Collecting Metadata from Ops During a Job Run I'd...
# random
s
Collecting Metadata from Ops During a Job Run I'd like allow ops to record metadata (their granular progress with comments and notes) when they run as part of a job. The idea is to collect the metadata from all the ops and run a reporting step once the job has completed or at the end of the job. This reporting step would probably take the form of an email or a slack message and would include details about each step (op) and most importantly, give some details about why a step might not have succeeded. This reporting is intended to go to business process owners and will need to be human readable. You could think of the "metadata" as a simple datastructure, e.g. list of dicts which each op would append to. I had thought about the ops receiving metadata as input (from previous ops) and add to it and the return it as an output (to the next op), but that confuses that flow of the "real" data between the ops I then thought to have the metadata as a resource available to the ops, which would allow each op to write to the metadata without cluttering inputs and outputs. And I could then use
failure_hook
and
success_hook
to access the metadata and create a report. But the issue with that is that the hooks apply at the op level and I only want to create the report when the job is complete. So, then I though I could use a run status sensor to detect when a run is complete and generate the report, but these sensors don't have access to the job's resources (they will already have been destroyed by that stage). Does anyone have any ideas that would allow me to collect detailed metadata from ops and build a report at the end of a job run?
z
One relatively simple idea would be to have a resource that just exposes a function which writes metadata for an op under a run_id prefix in object storage.

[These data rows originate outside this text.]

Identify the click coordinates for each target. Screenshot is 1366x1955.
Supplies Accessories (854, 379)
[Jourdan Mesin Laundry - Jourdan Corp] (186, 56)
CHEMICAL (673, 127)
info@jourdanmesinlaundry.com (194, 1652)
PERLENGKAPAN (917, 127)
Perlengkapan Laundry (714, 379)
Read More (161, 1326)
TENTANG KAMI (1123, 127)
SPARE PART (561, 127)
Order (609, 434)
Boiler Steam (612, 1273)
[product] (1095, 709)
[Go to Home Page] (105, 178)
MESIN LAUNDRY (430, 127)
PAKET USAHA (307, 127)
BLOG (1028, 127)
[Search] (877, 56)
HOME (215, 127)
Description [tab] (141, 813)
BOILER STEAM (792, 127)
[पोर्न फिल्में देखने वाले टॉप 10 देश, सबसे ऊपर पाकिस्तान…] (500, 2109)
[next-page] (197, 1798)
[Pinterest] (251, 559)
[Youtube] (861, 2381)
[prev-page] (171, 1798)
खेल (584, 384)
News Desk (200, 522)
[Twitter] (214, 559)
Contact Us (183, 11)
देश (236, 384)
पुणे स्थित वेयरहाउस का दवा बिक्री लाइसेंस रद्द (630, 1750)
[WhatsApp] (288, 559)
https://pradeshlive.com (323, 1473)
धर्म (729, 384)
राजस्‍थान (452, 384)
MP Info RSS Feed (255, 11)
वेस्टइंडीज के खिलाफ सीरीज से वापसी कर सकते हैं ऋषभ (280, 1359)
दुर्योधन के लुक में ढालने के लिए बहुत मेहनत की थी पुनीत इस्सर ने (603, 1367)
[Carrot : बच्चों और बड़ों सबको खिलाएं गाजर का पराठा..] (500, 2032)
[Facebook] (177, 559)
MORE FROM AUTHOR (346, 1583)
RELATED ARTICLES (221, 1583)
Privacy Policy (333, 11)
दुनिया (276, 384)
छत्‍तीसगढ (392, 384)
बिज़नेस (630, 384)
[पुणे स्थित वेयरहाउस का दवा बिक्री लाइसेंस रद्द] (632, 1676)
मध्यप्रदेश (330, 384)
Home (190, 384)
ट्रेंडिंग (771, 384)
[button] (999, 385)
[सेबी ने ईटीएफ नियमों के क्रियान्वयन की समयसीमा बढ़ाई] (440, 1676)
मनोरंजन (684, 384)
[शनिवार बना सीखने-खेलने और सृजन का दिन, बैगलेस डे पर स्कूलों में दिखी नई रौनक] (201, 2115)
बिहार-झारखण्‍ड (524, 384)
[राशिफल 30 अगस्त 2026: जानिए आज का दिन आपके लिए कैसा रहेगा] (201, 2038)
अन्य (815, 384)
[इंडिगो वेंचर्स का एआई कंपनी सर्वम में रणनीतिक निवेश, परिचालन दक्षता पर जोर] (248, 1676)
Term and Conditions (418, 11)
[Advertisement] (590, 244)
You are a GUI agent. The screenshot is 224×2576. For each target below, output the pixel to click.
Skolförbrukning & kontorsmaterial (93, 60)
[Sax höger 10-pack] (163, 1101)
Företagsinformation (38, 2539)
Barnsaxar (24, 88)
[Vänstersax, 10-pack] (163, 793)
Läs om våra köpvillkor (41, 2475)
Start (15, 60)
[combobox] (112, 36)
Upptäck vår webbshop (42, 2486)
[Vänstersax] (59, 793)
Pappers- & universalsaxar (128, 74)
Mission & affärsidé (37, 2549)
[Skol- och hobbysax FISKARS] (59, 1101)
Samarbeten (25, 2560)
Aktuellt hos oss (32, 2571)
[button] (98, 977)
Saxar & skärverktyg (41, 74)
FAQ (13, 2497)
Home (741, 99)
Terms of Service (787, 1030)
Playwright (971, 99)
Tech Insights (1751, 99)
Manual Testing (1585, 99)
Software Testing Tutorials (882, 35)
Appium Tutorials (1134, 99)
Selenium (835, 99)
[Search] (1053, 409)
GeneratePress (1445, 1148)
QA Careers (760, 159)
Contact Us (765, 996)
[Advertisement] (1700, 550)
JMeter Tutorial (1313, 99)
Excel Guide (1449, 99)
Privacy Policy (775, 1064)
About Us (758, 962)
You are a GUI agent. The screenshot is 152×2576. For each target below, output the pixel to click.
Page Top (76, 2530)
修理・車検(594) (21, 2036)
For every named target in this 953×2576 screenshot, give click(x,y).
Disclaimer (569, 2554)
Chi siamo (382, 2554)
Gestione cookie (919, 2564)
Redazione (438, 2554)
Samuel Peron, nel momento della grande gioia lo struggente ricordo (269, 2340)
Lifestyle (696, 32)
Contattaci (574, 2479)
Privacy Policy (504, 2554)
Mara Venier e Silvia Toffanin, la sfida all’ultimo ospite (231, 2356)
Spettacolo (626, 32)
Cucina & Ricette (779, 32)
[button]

Then you could have a run status sensor that reads the jsons that were dumped under the run_id prefix for a failed / successful run and construct your report from them.
❤️ 1
something like
Copy code
@resource
def recorder(context: InitResourceContext):
    class Recorder:
        def __init__(self, step_key: str):
            self.bucket = "my-bucket"
            self.run_id = context.run_id
            self.client = boto3.client("s3")
            self.prefix = f"{self.run_id}/{step_key}"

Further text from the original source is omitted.